The U.S. Embassy in Stockholm said Tuesday it “has confirmed that Swedish Police are actively investigating a potential terror threat against Sweden.”

Image: View of Gamla Stan, Stockholm
View of Gamla Stan, the old town in Stockholm.Paul Eckenroth / via Getty Images, file

Counterterrorism expert Magnus Ranstorp, who is Swedish but currently living in Denmark, told NBC News that Europe’s refugee crisis could have made it possible for ISIS militants to enter Sweden.

"There were so many refugees who came in at once, many on false identities, so many were not checked or registered properly," Ranstorp told NBC News. "It would be easy for them to hide and move around quite freely, also difficult for the police to trace them."

Requests for asylum spiked in August of 2015 and surged through the end of the year, according to Swedish Migration Agency.

Nearly 163,000 people applied for asylum that year, and nearly 21,000 of those were from Iraq, the agency said. Iraqis made up the third-largest group of asylum seekers. Most were from Syria and the second-largest group were from Afghanistan, the agency said.

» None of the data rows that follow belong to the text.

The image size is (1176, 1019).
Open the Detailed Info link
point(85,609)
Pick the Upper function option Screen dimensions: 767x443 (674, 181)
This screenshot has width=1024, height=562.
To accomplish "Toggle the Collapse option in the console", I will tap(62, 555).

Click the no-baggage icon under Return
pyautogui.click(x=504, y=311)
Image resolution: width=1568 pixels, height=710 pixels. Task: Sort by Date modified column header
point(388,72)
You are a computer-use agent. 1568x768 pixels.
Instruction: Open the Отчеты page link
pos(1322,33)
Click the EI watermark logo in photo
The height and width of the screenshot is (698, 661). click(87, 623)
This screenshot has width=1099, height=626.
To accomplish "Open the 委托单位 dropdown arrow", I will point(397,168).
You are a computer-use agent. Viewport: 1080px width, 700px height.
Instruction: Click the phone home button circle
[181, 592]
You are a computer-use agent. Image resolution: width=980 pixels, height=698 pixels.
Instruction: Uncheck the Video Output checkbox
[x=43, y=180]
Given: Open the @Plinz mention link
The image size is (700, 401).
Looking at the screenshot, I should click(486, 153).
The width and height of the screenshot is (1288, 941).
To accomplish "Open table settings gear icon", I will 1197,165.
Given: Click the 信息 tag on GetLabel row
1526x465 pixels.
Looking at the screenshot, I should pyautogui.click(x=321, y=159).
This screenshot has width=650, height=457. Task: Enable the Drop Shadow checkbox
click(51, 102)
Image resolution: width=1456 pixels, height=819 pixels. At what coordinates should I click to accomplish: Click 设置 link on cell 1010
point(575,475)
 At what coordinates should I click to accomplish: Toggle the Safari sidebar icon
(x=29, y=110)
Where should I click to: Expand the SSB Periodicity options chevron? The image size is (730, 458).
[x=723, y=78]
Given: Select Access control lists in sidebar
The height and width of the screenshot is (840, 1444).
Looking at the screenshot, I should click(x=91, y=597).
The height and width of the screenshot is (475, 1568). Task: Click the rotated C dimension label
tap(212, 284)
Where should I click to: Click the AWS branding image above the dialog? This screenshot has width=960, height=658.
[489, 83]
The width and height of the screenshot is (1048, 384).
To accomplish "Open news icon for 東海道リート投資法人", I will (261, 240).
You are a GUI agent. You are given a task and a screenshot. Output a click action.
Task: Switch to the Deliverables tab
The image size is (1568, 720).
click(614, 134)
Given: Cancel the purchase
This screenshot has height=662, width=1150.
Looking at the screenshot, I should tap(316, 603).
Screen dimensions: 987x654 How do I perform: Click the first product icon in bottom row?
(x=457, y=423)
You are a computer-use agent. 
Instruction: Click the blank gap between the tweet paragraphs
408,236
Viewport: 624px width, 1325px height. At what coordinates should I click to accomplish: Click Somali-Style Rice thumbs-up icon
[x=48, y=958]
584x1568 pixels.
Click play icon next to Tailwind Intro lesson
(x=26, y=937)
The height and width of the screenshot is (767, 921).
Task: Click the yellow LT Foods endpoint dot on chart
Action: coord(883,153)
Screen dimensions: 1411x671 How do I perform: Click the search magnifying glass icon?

The U.S. embassy in Stockholm pointed to State Department warnings saying that terror groups are planning attacks throughout Europe, and urging U.S. citizens abroad to exercise caution in areas like public transportation or sporting venues.

Swedish media reported that Stockholm was possibly being targeted by an ISIS attack. A security police spokeswoman refused to comment to Reuters about specific details of a threat.

"Security police are working intensively to assess received information, and it is of such a nature that our judgment is that we cannot dismiss it," she said.